━━━━━ BRANO RIPORTATO
Da Bambolediavole @BamboleDiavole

“La tendenza è la rivoluzione: ma è proprio la donna sfruttata, siamo noi di oggi, noi di domani che accendendo i falò abbiamo dimostrato che la vita con tutti i suoi avvenimenti è un fatto politico, noi che abbiamo abbattuto le barriere fittizie tra pubblico e privato, che pretendiamo non una vita migliore per noi, ma una vita diversa per tutti; cominciando da subito…in questo giorno 28 agosto 1976, anniversario della morte e centenario della nascita di mia madre, casalinga obbligata ma indomita e sibillina; che mi spiegava, sorridendo, come i periodi passati nelle carceri fasciste e al confino erano stati, per lei, epoche di sontuosa libertà dai lavori forzati della vita domestica”

Oggi è l’anniversario della morte di Gioconda Beatrice Salvatori Paleotti, vero nome di Joyce Lussu, che avrebbe compiuto nel 2012 cento anni. Figlia di nobili fiorentini, visse un’infanzia e un’adolescenza cosmopolite, respirando gli ideali antifascisti dei genitori. Come Hannah Arendt, fu allieva di Karl Jaspers a Heidelberg.
━━━━━━━━━━
**ESERCIZIO PROPOSTO A:**
Trascrivi dal brano su Joyce Lussu tutto il testo da "Oggi è l’anniversario" fino a "Jaspers a Heidelberg.".
**ESERCIZIO PROPOSTO B:**
Secondo il brano su Joyce Lussu, di chi fu allieva a Heidelberg?
**ESERCIZIO PROPOSTO C:**
Elenca tutti i nomi di persona presenti nel paragrafo del brano su Joyce Lussu che comincia con "Oggi è l'anniversario".
━━━━━ RIGHE DEL DATASET
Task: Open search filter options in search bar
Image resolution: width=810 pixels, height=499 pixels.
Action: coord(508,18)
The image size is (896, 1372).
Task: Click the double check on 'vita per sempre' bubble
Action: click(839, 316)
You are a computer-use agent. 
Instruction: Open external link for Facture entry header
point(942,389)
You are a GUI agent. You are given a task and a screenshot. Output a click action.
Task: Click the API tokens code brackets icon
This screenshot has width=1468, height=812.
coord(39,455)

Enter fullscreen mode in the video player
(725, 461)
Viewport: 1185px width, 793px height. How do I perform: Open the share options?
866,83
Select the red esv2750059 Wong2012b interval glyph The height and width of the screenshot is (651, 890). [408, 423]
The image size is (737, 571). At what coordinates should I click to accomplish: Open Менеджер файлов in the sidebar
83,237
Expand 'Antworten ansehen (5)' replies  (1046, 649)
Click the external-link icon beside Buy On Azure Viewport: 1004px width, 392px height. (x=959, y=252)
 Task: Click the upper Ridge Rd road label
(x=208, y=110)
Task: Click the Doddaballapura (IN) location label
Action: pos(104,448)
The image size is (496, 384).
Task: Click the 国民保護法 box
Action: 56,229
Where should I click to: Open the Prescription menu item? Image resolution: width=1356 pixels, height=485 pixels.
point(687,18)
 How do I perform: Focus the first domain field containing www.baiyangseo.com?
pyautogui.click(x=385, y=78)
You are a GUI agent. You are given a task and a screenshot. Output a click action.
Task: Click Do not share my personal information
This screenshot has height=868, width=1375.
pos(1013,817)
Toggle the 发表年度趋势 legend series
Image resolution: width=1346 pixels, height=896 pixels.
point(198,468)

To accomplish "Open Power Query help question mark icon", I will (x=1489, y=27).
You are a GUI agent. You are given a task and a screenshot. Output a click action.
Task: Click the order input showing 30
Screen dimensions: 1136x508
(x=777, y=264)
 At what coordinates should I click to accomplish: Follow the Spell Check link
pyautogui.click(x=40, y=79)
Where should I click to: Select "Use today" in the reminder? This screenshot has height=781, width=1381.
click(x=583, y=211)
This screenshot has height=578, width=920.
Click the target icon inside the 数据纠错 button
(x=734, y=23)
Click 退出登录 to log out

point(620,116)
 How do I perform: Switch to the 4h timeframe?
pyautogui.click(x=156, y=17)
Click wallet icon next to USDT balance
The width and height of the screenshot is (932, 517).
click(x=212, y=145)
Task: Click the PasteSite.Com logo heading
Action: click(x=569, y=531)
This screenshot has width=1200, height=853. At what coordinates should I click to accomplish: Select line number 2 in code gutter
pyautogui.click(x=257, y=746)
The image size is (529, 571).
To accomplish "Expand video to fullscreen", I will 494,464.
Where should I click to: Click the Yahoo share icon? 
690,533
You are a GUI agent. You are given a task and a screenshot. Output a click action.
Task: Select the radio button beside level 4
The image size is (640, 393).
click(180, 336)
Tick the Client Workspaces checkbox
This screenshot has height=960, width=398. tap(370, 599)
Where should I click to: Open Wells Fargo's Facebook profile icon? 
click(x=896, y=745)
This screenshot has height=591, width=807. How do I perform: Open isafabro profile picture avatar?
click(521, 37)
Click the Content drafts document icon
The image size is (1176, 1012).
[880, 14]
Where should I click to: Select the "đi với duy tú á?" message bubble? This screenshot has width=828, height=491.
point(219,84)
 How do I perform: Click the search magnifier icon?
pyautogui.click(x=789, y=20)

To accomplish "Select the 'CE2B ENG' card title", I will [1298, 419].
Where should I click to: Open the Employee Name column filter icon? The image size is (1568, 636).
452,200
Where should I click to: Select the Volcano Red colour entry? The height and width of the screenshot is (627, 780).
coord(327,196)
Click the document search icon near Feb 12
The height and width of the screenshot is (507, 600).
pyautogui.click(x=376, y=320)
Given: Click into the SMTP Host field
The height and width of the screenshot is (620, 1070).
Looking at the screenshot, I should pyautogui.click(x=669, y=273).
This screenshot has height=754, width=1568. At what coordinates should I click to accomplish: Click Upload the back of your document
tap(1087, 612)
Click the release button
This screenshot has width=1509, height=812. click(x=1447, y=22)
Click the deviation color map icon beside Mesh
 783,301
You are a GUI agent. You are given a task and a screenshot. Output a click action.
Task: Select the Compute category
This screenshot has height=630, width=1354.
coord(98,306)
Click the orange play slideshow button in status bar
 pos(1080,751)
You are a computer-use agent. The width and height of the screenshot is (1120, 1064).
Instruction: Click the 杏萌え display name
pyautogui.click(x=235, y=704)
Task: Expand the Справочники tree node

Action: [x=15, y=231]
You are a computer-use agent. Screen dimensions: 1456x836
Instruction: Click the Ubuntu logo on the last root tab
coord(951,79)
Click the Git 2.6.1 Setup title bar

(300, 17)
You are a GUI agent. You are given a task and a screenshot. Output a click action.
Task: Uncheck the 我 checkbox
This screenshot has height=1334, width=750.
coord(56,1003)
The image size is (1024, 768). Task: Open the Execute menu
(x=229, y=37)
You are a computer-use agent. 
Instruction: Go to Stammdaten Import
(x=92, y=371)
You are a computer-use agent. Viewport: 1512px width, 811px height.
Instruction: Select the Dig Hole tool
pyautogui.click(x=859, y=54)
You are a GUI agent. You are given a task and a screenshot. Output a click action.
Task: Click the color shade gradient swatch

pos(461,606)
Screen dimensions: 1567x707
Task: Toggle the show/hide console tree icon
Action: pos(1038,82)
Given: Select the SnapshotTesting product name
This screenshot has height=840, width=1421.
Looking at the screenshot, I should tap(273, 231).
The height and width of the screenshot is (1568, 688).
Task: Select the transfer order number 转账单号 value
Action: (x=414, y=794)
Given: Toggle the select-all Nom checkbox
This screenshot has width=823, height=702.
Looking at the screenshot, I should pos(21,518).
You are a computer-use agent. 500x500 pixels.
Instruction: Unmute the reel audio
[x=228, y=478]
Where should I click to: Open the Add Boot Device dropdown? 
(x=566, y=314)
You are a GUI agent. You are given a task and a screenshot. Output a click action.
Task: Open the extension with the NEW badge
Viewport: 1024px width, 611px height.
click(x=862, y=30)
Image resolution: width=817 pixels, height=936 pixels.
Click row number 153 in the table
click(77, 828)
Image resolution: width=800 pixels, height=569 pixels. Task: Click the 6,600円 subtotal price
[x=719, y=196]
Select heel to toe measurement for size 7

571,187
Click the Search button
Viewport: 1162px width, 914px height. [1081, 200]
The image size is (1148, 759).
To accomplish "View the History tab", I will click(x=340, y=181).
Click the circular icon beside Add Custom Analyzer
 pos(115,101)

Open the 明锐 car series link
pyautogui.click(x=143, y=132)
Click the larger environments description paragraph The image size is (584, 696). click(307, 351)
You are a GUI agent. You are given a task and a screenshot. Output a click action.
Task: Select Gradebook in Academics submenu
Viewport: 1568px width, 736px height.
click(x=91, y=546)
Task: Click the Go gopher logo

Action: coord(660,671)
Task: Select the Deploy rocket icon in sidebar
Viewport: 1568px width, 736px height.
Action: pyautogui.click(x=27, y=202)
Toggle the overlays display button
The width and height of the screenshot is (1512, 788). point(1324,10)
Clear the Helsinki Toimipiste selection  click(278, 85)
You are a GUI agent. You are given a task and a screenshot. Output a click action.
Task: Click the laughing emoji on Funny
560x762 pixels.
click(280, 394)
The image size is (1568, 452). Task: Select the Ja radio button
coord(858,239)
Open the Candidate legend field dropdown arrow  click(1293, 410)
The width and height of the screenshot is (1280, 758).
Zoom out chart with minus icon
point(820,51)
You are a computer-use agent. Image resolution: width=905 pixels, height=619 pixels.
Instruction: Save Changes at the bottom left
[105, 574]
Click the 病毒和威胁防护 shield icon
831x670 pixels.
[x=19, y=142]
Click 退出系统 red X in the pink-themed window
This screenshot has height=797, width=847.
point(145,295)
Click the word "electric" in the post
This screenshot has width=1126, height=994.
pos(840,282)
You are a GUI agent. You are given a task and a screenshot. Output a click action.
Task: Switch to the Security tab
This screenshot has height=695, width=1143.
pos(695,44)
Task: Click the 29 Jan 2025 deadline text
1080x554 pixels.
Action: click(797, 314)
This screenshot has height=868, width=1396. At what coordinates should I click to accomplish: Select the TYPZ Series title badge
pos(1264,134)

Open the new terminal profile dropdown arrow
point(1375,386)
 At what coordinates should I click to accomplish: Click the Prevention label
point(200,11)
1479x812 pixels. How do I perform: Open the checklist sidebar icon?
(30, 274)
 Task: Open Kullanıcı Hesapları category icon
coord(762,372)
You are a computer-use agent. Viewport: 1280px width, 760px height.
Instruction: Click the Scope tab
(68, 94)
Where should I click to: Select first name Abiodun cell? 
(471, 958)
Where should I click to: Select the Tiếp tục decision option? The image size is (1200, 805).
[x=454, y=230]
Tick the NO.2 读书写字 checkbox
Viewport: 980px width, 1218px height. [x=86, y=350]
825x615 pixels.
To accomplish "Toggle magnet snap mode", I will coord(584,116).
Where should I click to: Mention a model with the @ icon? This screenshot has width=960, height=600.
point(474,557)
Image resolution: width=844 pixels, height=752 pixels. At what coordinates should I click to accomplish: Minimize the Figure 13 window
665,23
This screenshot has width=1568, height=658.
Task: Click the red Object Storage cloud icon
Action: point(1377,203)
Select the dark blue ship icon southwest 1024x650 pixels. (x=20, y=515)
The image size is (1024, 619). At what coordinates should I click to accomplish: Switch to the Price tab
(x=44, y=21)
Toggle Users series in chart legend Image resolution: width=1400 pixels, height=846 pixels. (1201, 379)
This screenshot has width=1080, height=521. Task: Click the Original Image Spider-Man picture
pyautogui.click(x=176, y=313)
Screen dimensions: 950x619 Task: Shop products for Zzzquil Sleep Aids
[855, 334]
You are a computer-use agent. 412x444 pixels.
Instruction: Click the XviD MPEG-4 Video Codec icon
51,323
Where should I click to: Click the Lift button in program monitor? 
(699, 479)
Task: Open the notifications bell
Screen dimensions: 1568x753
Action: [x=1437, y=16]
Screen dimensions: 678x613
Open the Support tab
━━━━━━━━━━
**SOLUZIONE A:**
Oggi è l’anniversario della morte di Gioconda Beatrice Salvatori Paleotti, vero nome di Joyce Lussu, che avrebbe compiuto nel 2012 cento anni. Figlia di nobili fiorentini, visse un’infanzia e un’adolescenza cosmopolite, respirando gli ideali antifascisti dei genitori. Come Hannah Arendt, fu allieva di Karl Jaspers a Heidelberg.

**SOLUZIONE B:**
Di Karl Jaspers.

**SOLUZIONE C:**
Gioconda Beatrice Salvatori Paleotti, Joyce Lussu, Hannah Arendt, Karl Jaspers